-- START OF Recorded data --

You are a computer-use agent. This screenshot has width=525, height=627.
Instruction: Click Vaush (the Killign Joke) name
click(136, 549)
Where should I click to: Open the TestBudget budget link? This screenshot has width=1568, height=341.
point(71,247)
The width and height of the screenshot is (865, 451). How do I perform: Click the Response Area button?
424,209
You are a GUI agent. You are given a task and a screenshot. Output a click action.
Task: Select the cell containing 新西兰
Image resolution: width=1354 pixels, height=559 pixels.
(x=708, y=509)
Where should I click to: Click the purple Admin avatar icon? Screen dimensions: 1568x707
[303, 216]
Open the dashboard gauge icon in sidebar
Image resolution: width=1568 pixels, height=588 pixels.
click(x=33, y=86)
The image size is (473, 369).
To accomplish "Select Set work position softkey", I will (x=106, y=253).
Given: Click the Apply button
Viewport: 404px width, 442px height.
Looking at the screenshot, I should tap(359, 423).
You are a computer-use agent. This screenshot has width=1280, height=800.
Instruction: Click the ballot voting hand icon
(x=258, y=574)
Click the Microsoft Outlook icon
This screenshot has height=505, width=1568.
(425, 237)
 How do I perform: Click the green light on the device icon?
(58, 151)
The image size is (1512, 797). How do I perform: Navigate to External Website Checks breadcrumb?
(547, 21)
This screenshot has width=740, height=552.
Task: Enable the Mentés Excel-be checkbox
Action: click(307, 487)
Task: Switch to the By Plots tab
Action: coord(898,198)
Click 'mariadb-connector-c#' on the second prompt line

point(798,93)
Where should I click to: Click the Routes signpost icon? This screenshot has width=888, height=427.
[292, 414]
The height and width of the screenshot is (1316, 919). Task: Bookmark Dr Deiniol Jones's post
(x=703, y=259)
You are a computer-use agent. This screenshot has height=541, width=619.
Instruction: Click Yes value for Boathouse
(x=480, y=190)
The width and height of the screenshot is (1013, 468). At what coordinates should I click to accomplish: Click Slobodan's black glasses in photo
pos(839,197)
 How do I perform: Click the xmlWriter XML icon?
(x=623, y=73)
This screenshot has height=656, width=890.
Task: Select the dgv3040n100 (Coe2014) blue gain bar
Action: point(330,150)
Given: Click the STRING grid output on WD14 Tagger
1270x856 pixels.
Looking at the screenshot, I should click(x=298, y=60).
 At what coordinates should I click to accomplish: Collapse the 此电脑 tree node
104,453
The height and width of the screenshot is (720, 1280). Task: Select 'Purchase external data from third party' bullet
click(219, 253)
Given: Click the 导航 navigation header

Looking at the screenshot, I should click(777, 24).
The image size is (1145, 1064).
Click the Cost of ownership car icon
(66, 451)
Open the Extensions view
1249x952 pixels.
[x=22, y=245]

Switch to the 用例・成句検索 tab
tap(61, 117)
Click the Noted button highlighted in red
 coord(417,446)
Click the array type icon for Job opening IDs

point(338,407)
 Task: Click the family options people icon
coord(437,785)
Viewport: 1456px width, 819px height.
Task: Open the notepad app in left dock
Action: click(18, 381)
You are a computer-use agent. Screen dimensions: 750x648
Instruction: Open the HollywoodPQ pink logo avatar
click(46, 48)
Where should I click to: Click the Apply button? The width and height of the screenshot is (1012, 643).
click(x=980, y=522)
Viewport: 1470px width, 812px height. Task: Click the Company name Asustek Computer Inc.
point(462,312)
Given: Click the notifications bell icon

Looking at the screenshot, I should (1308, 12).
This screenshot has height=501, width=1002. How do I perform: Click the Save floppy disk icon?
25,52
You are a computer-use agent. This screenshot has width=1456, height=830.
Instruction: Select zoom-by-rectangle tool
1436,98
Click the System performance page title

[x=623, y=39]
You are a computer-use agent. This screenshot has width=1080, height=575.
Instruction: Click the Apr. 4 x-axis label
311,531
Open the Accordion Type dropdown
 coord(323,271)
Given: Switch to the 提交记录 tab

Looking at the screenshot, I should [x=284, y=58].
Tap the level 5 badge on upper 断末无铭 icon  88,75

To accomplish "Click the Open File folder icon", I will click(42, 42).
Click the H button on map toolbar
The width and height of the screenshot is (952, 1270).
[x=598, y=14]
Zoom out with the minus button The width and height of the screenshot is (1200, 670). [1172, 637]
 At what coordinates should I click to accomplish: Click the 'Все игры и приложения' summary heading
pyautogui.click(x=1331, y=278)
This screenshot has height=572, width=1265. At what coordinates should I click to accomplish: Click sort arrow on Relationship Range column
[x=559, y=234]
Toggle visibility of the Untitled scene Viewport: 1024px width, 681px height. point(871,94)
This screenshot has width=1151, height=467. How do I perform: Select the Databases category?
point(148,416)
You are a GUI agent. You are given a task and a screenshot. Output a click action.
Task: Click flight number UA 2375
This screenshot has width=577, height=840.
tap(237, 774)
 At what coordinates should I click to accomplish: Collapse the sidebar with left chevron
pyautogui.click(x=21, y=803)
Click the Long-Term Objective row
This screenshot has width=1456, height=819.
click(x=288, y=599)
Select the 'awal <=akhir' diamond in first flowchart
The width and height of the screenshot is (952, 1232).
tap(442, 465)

-- END OF Recorded data --

Work required: Update the rows above by replacing every "Where should I click to" with "Where do I click to", keeping everything else unchanged.

Final result:
You are a computer-use agent. This screenshot has width=525, height=627.
Instruction: Click Vaush (the Killign Joke) name
click(136, 549)
Where do I click to: Open the TestBudget budget link? This screenshot has width=1568, height=341.
point(71,247)
The width and height of the screenshot is (865, 451). How do I perform: Click the Response Area button?
424,209
You are a GUI agent. You are given a task and a screenshot. Output a click action.
Task: Select the cell containing 新西兰
Image resolution: width=1354 pixels, height=559 pixels.
(x=708, y=509)
Where do I click to: Click the purple Admin avatar icon? Screen dimensions: 1568x707
[303, 216]
Open the dashboard gauge icon in sidebar
Image resolution: width=1568 pixels, height=588 pixels.
click(x=33, y=86)
The image size is (473, 369).
To accomplish "Select Set work position softkey", I will (x=106, y=253).
Given: Click the Apply button
Viewport: 404px width, 442px height.
Looking at the screenshot, I should tap(359, 423).
You are a computer-use agent. This screenshot has width=1280, height=800.
Instruction: Click the ballot voting hand icon
(x=258, y=574)
Click the Microsoft Outlook icon
This screenshot has height=505, width=1568.
(425, 237)
 How do I perform: Click the green light on the device icon?
(58, 151)
The image size is (1512, 797). How do I perform: Navigate to External Website Checks breadcrumb?
(547, 21)
This screenshot has width=740, height=552.
Task: Enable the Mentés Excel-be checkbox
Action: click(307, 487)
Task: Switch to the By Plots tab
Action: coord(898,198)
Click 'mariadb-connector-c#' on the second prompt line

point(798,93)
Where do I click to: Click the Routes signpost icon? This screenshot has width=888, height=427.
[292, 414]
The height and width of the screenshot is (1316, 919). Task: Bookmark Dr Deiniol Jones's post
(x=703, y=259)
You are a computer-use agent. This screenshot has height=541, width=619.
Instruction: Click Yes value for Boathouse
(x=480, y=190)
The width and height of the screenshot is (1013, 468). At what coordinates should I click to accomplish: Click Slobodan's black glasses in photo
pos(839,197)
 How do I perform: Click the xmlWriter XML icon?
(x=623, y=73)
This screenshot has height=656, width=890.
Task: Select the dgv3040n100 (Coe2014) blue gain bar
Action: point(330,150)
Given: Click the STRING grid output on WD14 Tagger
1270x856 pixels.
Looking at the screenshot, I should click(x=298, y=60).
 At what coordinates should I click to accomplish: Collapse the 此电脑 tree node
104,453
The height and width of the screenshot is (720, 1280). Task: Select 'Purchase external data from third party' bullet
click(219, 253)
Given: Click the 导航 navigation header

Looking at the screenshot, I should click(777, 24).
The image size is (1145, 1064).
Click the Cost of ownership car icon
(66, 451)
Open the Extensions view
1249x952 pixels.
[x=22, y=245]

Switch to the 用例・成句検索 tab
tap(61, 117)
Click the Noted button highlighted in red
 coord(417,446)
Click the array type icon for Job opening IDs

point(338,407)
 Task: Click the family options people icon
coord(437,785)
Viewport: 1456px width, 819px height.
Task: Open the notepad app in left dock
Action: click(18, 381)
You are a computer-use agent. Screen dimensions: 750x648
Instruction: Open the HollywoodPQ pink logo avatar
click(46, 48)
Where do I click to: Click the Apply button? The width and height of the screenshot is (1012, 643).
click(x=980, y=522)
Viewport: 1470px width, 812px height. Task: Click the Company name Asustek Computer Inc.
point(462,312)
Given: Click the notifications bell icon

Looking at the screenshot, I should (1308, 12).
This screenshot has height=501, width=1002. How do I perform: Click the Save floppy disk icon?
25,52
You are a computer-use agent. This screenshot has width=1456, height=830.
Instruction: Select zoom-by-rectangle tool
1436,98
Click the System performance page title

[x=623, y=39]
You are a computer-use agent. This screenshot has width=1080, height=575.
Instruction: Click the Apr. 4 x-axis label
311,531
Open the Accordion Type dropdown
 coord(323,271)
Given: Switch to the 提交记录 tab

Looking at the screenshot, I should [x=284, y=58].
Tap the level 5 badge on upper 断末无铭 icon  88,75

To accomplish "Click the Open File folder icon", I will click(42, 42).
Click the H button on map toolbar
The width and height of the screenshot is (952, 1270).
[x=598, y=14]
Zoom out with the minus button The width and height of the screenshot is (1200, 670). [1172, 637]
 At what coordinates should I click to accomplish: Click the 'Все игры и приложения' summary heading
pyautogui.click(x=1331, y=278)
This screenshot has height=572, width=1265. At what coordinates should I click to accomplish: Click sort arrow on Relationship Range column
[x=559, y=234]
Toggle visibility of the Untitled scene Viewport: 1024px width, 681px height. point(871,94)
This screenshot has width=1151, height=467. How do I perform: Select the Databases category?
point(148,416)
You are a GUI agent. You are given a task and a screenshot. Output a click action.
Task: Click flight number UA 2375
This screenshot has width=577, height=840.
tap(237, 774)
 At what coordinates should I click to accomplish: Collapse the sidebar with left chevron
pyautogui.click(x=21, y=803)
Click the Long-Term Objective row
This screenshot has width=1456, height=819.
click(x=288, y=599)
Select the 'awal <=akhir' diamond in first flowchart
The width and height of the screenshot is (952, 1232).
tap(442, 465)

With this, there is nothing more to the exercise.